I have discovered some weird, unintuitive stuff when running benchmarks about the performance of C++ that seems to sometimes even go against traditional wisdom, and I wanted to publish them somewhere we can all see and reference. All the source is in the perf-math repo, though I need to better organize it soon. I’m going to try to collect weird benchmark results in this post and keep it up to date.
std::vectors
.reserve() followed by push_back is slower than normal initialization and operator[] assignment
Something we’ve verified recently is that threading performance results don’t hold across different versions of compilers (gcc 5 vs gcc 6), they don’t hold across different compilers (clang++ vs g++), and they don’t hold across OSes (Windows gcc 4 vs Linux gcc 4).
I think it’s still pretty safe to assume that numeric computations are optimized similarly, although I’ve seen threads saying that’s not true for Intel. We should still check.
@increasechief and @stevebronder If you’re writing a design doc feel free to submit it as a pull request on the design-docs repo and just paste the link here. Then we can all comment on it there and and it can evolve with feedback. Thanks!

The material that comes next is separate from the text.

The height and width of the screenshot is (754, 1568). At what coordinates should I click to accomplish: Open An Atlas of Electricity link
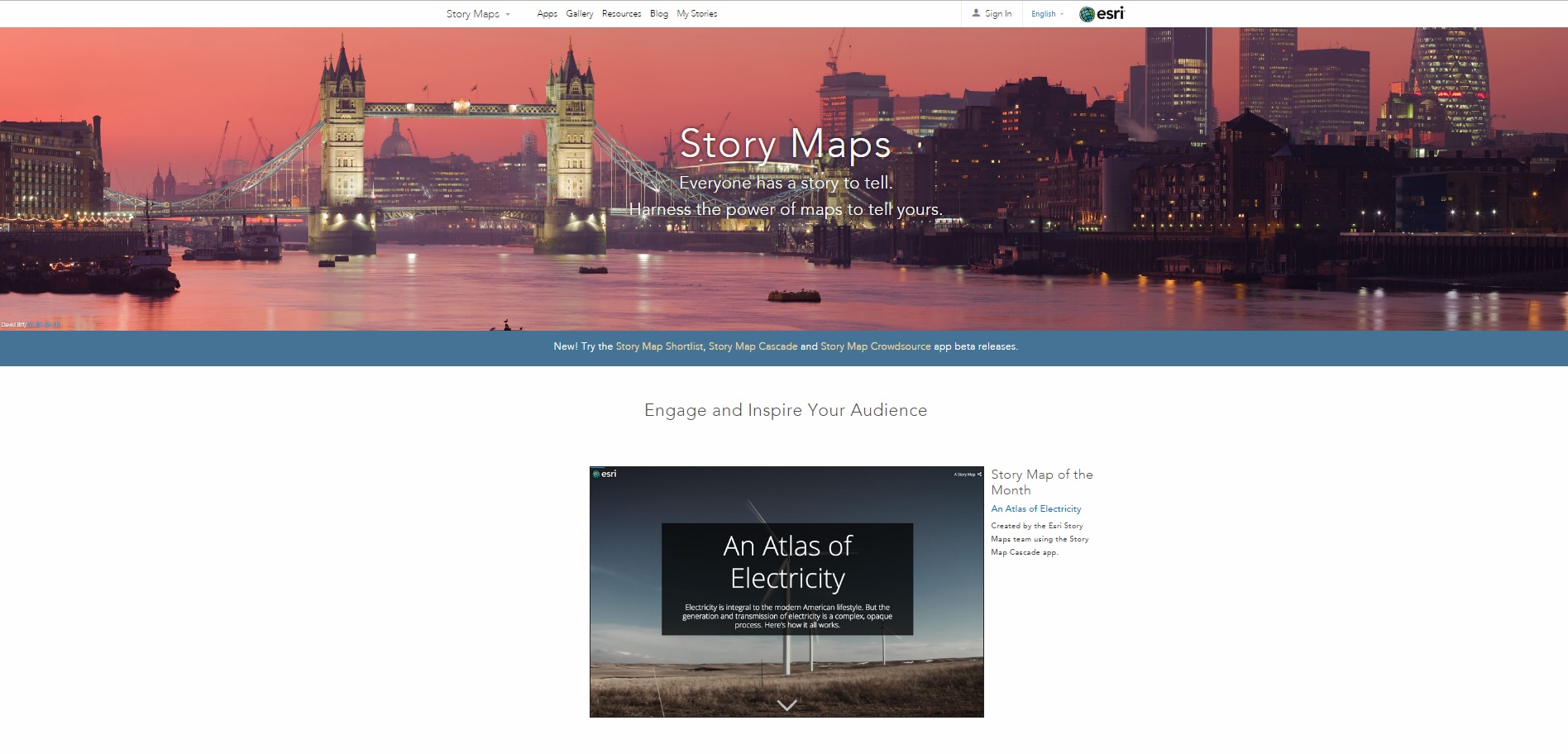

Do you have examples of these? I remember seeing only that performance improvements might appear only for clang and not for gcc, but never the inversion of a benchmark result such that what seemed like the best answer on X was not the best answer on Y. Of course, separately we saw that the Mac Pro had a much steeper performance penalty for pointer AD stacks compared with all of our Mac laptops (which I guess is a 4th dimension across which benchmarks can vary - hardware). But I don’t remember seeing benchmarks conflict about which code was faster, just the magnitudes, right?